··· GIVEN TEXT
The Encino Motorcars LLC v. Navarro et al. Fair Labor Standards Act case has accumulated a lot of mileage.

Current and former service advisers for Encino, California-based Encino Motorcars, a Mercedes-Benz dealership, first filed suit in 2012, contending Encino Motorcars had violated the FLSA in failing to pay them overtime, according to the April 2 U.S. Supreme Court ruling in the case.

In 2015, the 9th U.S. Circuit Court of Appeals in San Francisco reversed a lower court ruling and held the advisers were not exempt from being paid overtime.

In its first ruling in the case in 2016, the U.S. Supreme Court vacated the 9th Circuit ruling, explaining the appeals court had relied on a “procedurally ineffective” 2011 Department of Labor rule. The high court, though, did not decide the issue of whether the exemption covered service advisers.

The case was then remanded back to the 9th Circuit, which in 2017 once again held the overtime exemption does not include service advisers.

In overturning that ruling in a 5-4 decision, Justice Clarence Thomas, writing for the high court’s majority, said the FLSA exempts salesmen from its overtime-pay requirement.

“A service advisor is obviously a ‘salesman,’” Justice Thomas wrote. “The ordinary meaning of ‘salesman’ is someone who sells goods or services … Service advisors do precisely that,” wrote Justice Thomas, in holding car service advisers are exempt from being paid overtime.

In her dissenting opinion, Justice Ruth Bader Ginsburg said Congress “explicitly exempted from the Fair Labor Standards Act hours requirement only three occupations: salesmen, partsmen and mechanics. The Court today approves the exemption of a fourth occupation, automobile service advisers.”
······
GIVEN INSTRUCTION 1: Could you format the stretch of records from the line containing "1568x779 pixels." through the line containing "will click(x=285, y=282)." as a Markdown table with the columns Row and Line, leaving out blank lines?
··· RECORDED INFORMATION
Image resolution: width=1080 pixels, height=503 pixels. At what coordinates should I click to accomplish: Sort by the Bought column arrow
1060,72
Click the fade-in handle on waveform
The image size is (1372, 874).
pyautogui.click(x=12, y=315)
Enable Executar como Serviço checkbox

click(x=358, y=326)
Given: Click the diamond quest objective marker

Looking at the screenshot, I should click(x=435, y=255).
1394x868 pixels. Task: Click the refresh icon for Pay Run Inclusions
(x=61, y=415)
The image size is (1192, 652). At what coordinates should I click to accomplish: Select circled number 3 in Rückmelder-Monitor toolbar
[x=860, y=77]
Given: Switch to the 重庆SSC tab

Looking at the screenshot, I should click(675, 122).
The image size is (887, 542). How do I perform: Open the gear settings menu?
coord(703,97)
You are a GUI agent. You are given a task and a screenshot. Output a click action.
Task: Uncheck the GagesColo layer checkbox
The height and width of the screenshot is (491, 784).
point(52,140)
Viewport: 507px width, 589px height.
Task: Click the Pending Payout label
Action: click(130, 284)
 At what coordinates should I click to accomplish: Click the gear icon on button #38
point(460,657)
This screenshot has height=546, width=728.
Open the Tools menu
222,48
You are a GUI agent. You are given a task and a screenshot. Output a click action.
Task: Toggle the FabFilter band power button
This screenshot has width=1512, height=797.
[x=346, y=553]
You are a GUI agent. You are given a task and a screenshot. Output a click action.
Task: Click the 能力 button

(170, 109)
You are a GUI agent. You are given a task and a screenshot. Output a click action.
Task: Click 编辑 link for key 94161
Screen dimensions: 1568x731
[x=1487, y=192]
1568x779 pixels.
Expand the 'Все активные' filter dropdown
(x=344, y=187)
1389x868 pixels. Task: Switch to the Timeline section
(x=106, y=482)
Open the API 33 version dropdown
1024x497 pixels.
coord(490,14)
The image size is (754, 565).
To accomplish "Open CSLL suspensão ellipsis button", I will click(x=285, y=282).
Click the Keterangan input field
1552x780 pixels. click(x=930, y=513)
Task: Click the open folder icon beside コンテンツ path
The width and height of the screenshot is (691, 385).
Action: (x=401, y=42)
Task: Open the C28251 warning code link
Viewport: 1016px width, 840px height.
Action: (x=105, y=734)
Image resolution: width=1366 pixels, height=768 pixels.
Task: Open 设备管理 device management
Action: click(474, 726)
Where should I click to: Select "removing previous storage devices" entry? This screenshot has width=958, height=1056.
······
GIVEN INSTRUCTION 2: In the Encino Motorcars overtime case, why did the Supreme Court vacate the 9th Circuit's ruling in 2016?

REPLY 1:
| Row | Line |
|---|---|
| 1 | 1568x779 pixels. |
| 2 | Expand the 'Все активные' filter dropdown |
| 3 | (x=344, y=187) |
| 4 | 1389x868 pixels. Task: Switch to the Timeline section |
| 5 | (x=106, y=482) |
| 6 | Open the API 33 version dropdown |
| 7 | 1024x497 pixels. |
| 8 | coord(490,14) |
| 9 | The image size is (754, 565). |
| 10 | To accomplish "Open CSLL suspensão ellipsis button", I will click(x=285, y=282). |

REPLY 2: The Supreme Court vacated the 9th Circuit's ruling because the appeals court had relied on a 2011 Department of Labor rule that the high court called "procedurally ineffective." It did not decide whether the exemption covered service advisers.